**Work to complete:** Would you copy each line of the data below that has "icon"?

**Entries provided:**
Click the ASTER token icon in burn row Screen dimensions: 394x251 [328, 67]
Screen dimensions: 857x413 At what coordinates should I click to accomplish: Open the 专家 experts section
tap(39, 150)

...

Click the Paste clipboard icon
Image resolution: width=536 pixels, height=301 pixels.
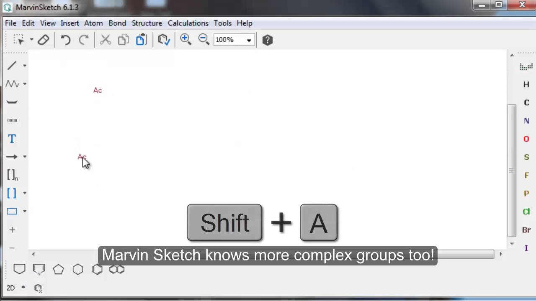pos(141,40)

**Task solution:**
Click the ASTER token icon in burn row Screen dimensions: 394x251 [328, 67]
Click the Paste clipboard icon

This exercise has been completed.